C# Passing reference type directly vs out parameter

Question

I have two methods:

public void A(List<int> nums) 
{
    nums.Add(10);
}

public void B(out List<int> nums)
{
    nums.Add(10);
}

What is the difference between these two calls?

List<int> numsA = new List<int>();
A(numsA);

List<int> numsB = new List<int>();
B(out numsB); 

In general, I am trying to understand the difference between passing reference types as-is or as out parameters.

Answer 1

In your example, method B will fail to compile, because an out parameter is considered to be uninitialized, so you have to initialize it before you can use it. Also, when calling a method with an out parameter, you need to specify the out keyword at the call site:

B(out numsB);

And you don't need to initialize the numbsB variable before the call, because it will be overwritten by the method.

Jon Skeet has a great article that explains the various ways to pass parameters: Parameter passing in C#

Answer 2

A non-ref, non-out parameter, like a local variable, denotes a storage location. If the storage location's type is a reference type, then the storage location holds a reference to an instance of that type.

Ref and out parameters, by contrast, hold a reference to a storage location. That storage location could be a local variable, a field, or an array element. In other words, ref and out parameters introduce another layer of indirection. If you have a reference-type ref or out parameter in a method, it therefore represents a reference to a reference to an object.

Why would you want a reference to a reference to an object? In case you need to modify the reference to the object (as opposed to modifying the object itself).

This is a useful technique in some narrow circumstances. For example, you might want to write a function that orders two queues depending on which has the smaller value on top:

void OrderQueues(ref Queue<int> a, ref Queue<int> b)
{
    if (a.Peek <= b.Peek) return;
    var temp = a;
    a = b;
    b = temp;
}

Out parameters are useful if you want to return more than one value from a method:

void OldestAndYoungest(IEnumerable<Person> people, out Person youngest, out Person oldest)
{
    youngest = null;
    oldest = null;
    foreach (var person in people)
    {
        if (youngest == null || person.Age < youngest.Age)
            youngest = person;
        if (oldest == null || oldest.Age < person.Age)
            oldest = person;
    }
}

In my experience, ref and out parameters are fairly rare, and even rarer with reference types.
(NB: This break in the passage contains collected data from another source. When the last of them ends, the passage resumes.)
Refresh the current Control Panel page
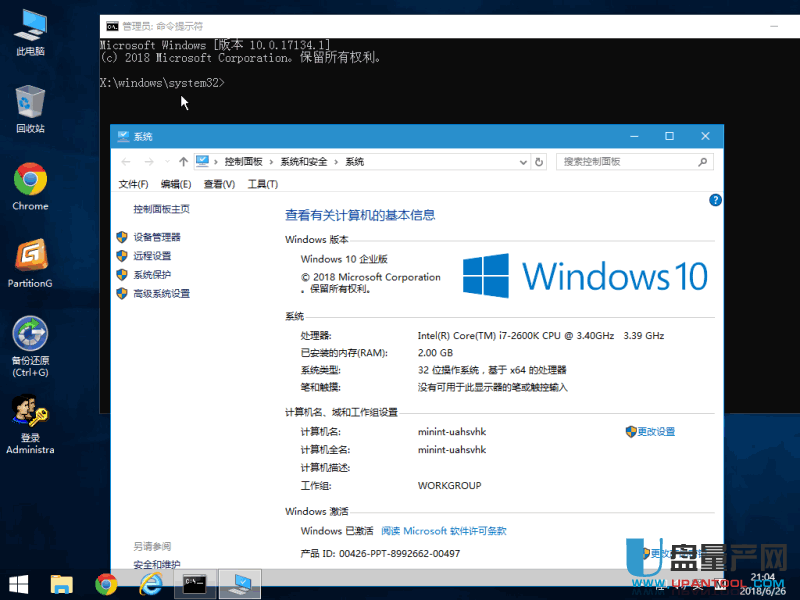The image size is (800, 600). 538,161
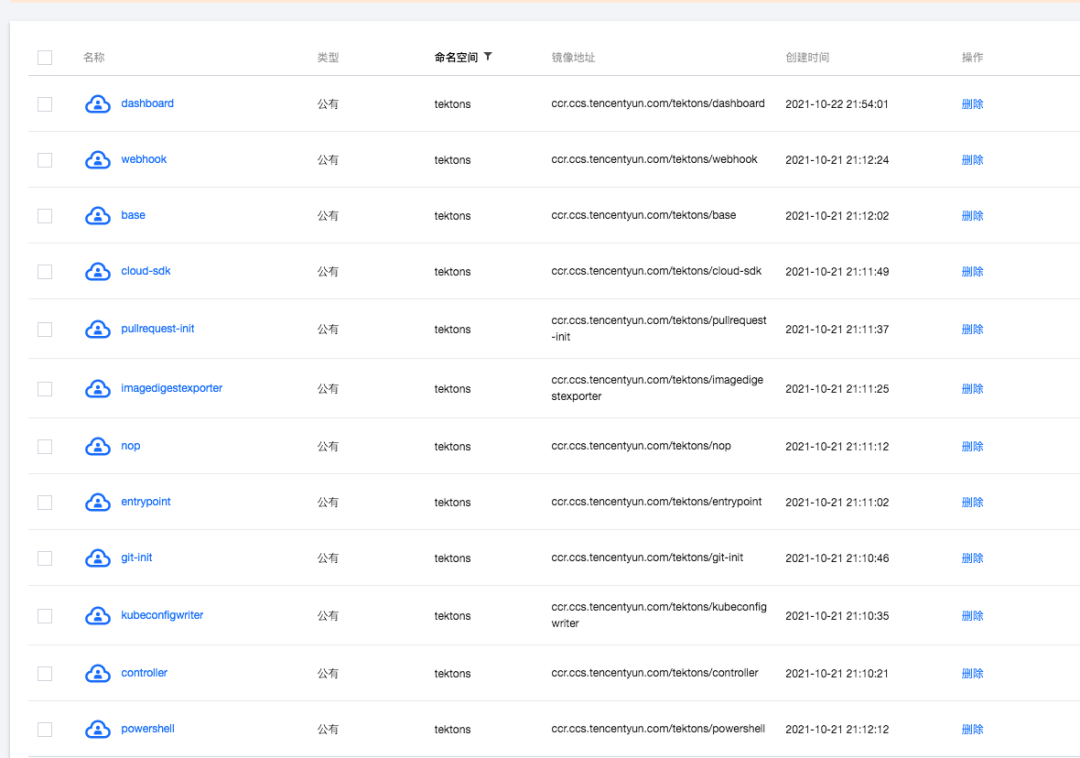The width and height of the screenshot is (1080, 758).
Task: Tick the kubeconfigwriter row checkbox
Action: (x=45, y=615)
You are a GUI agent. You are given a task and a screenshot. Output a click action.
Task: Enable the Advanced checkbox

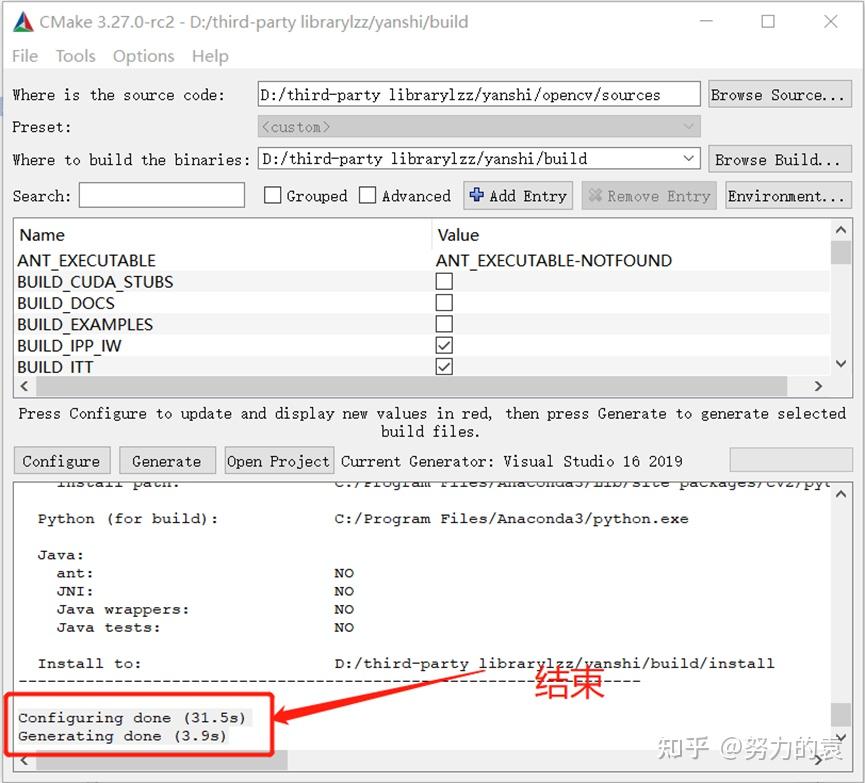click(x=367, y=195)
Note that a ref parameter must be initialized by the caller, while an out parameter must be initialized by the callee. If you never assign a value to the ref parameter, then it should probably be a "normal" parameter. If you never assign a value to an out parameter, as in your example, your code will not compile.

Answer 3

The out keyword causes arguments to be passed by reference. This is similar to the ref keyword, except that ref requires that the variable be initialized before being passed. To use an out parameter, both the method definition and the calling method must explicitly use the out keyword. For example:

http://msdn.microsoft.com/en-us/library/t3c3bfhx(v=vs.80).aspx

Answer 4

In version B, the function has direct access to the variable. It's like the 'ref' keyword, except that the variable must be assigned from within the function taking the parameter. It lets you return multiple values from a function. And the call syntax is 'B(out numsB);'